Though then again, it was well known in the village that Mistress Jonson was a learned woman … she could even (wonder of wonders!) read and write Latin … did that not require rational thought? And mother … was she a monster because she not only wrote the letters for father (who had never mastered writing other than his name and that meanly) but likewise oversaw and controlled all the accompts at the shop where they sold the bread father baked so meetly for the people of the village?

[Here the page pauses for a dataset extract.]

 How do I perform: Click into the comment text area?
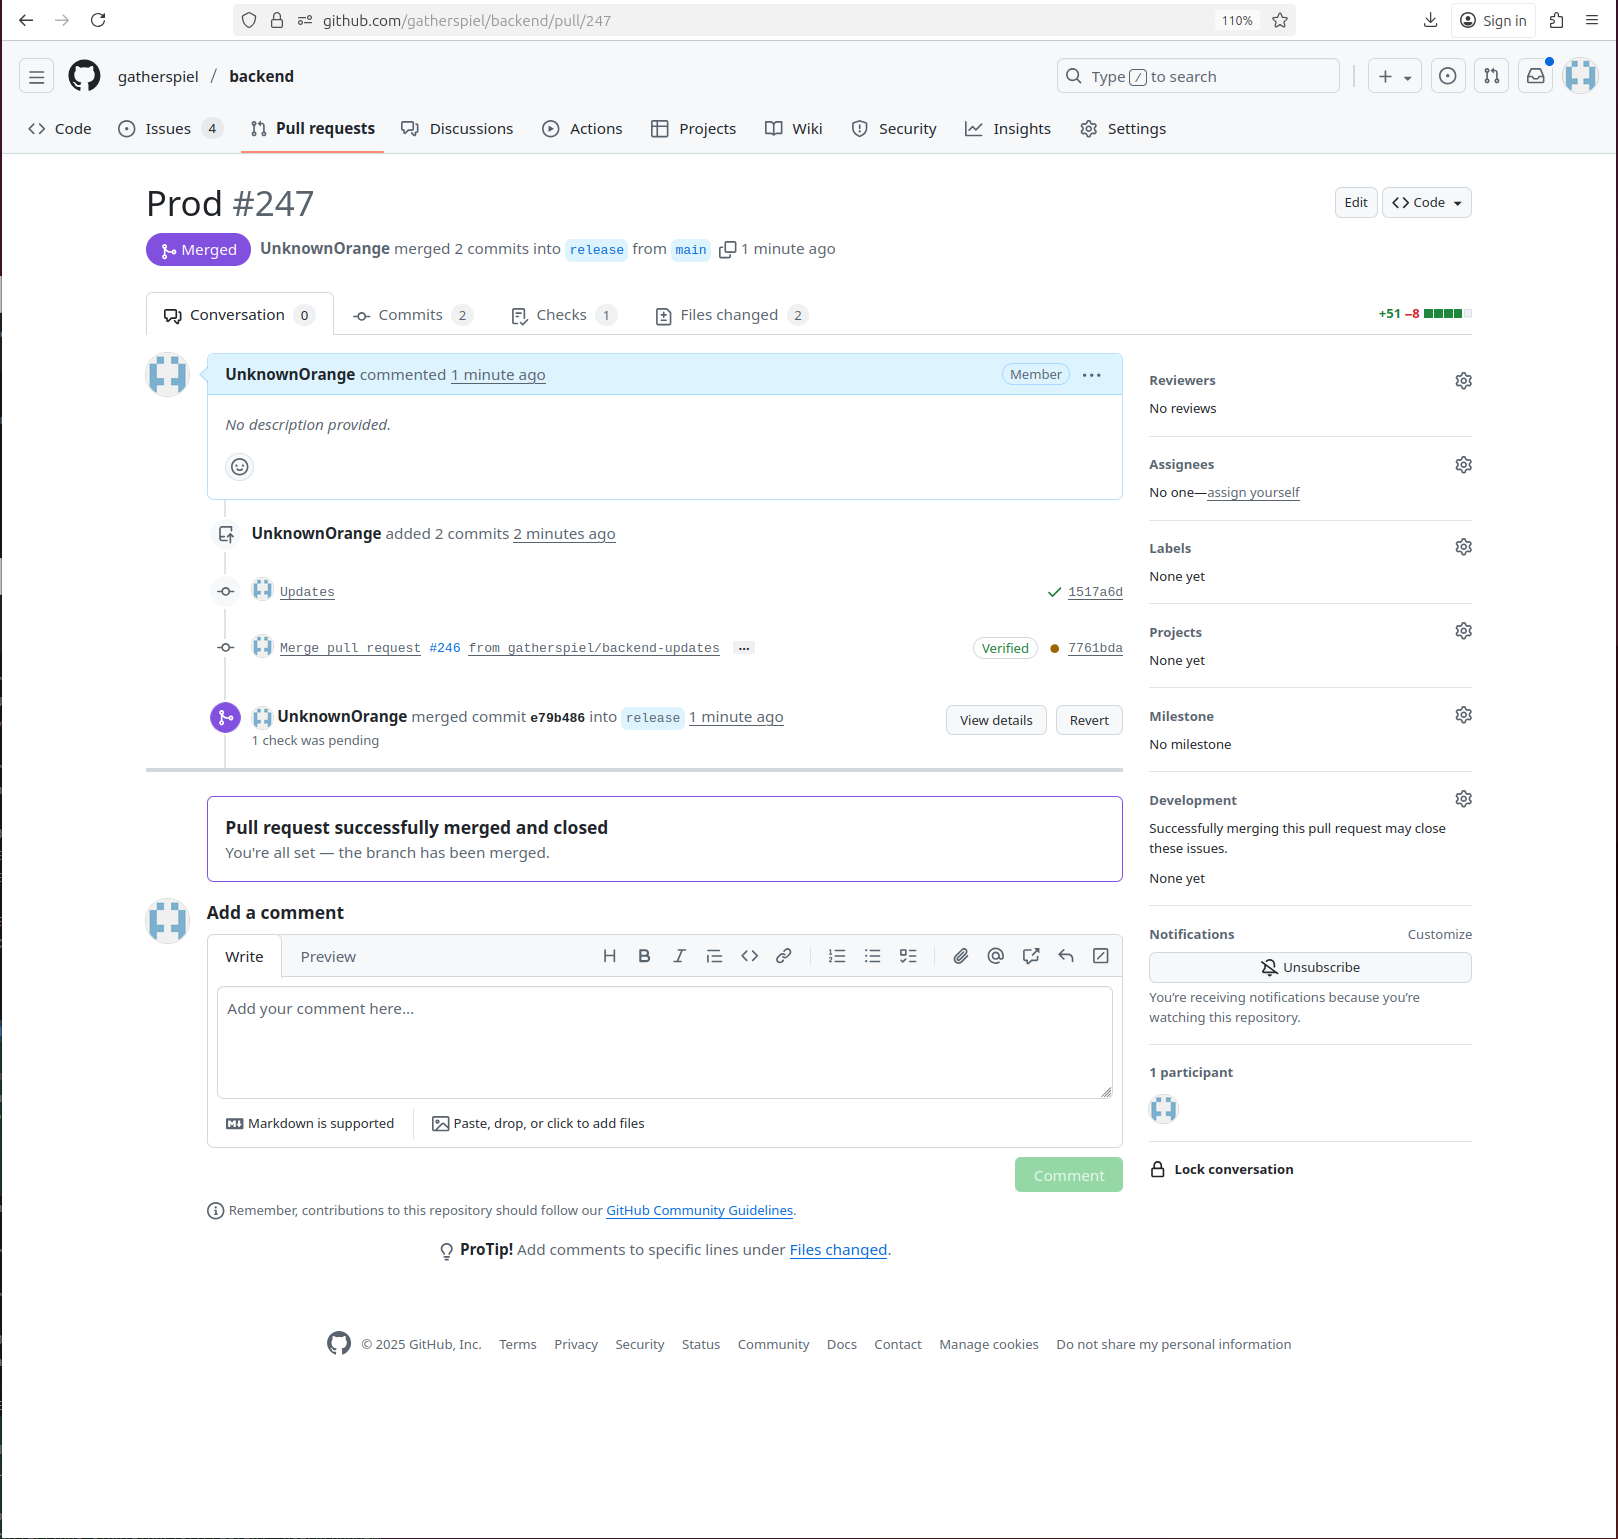pyautogui.click(x=664, y=1042)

And what had any of this to say of her?

An icy frisson of fear trickled through her … was her soul damned? She too could read and write … taught by her mother … and likewise she could reckon numbers. Jessie, the closest friend she had – daughter of the village innkeeper – she could neither read nor reckon and thought on little but her playthings and her attire. Yet she was a comely young wench with long curling hair, a slim form and fine features … Annys measured her own plain sallow features, her lumpish frame and her long, dark straight hair that would never remain tidy for longer than it took to sweep the floor against Jessie’s beauty. Is my lack of comeliness and grace a result of knowing how to read and reckon? Had her mother caused her to become a monster by teaching her these things? What would become of her if she wasn’t comely enough for a man to want her for wife?

With a screech that almost made her jump clean out of her skin, her brother swerved past her waving the switch he had torn from a defenceless bush along the way … she regarded him as he ran along the lane, kicking up dust and stones. Five years and two dead infants lay between them. Edward – the hope of the family - who, according to the homily, would control her life an her father should die … she shivered … pray God nothing happens to father afore I find me a husband.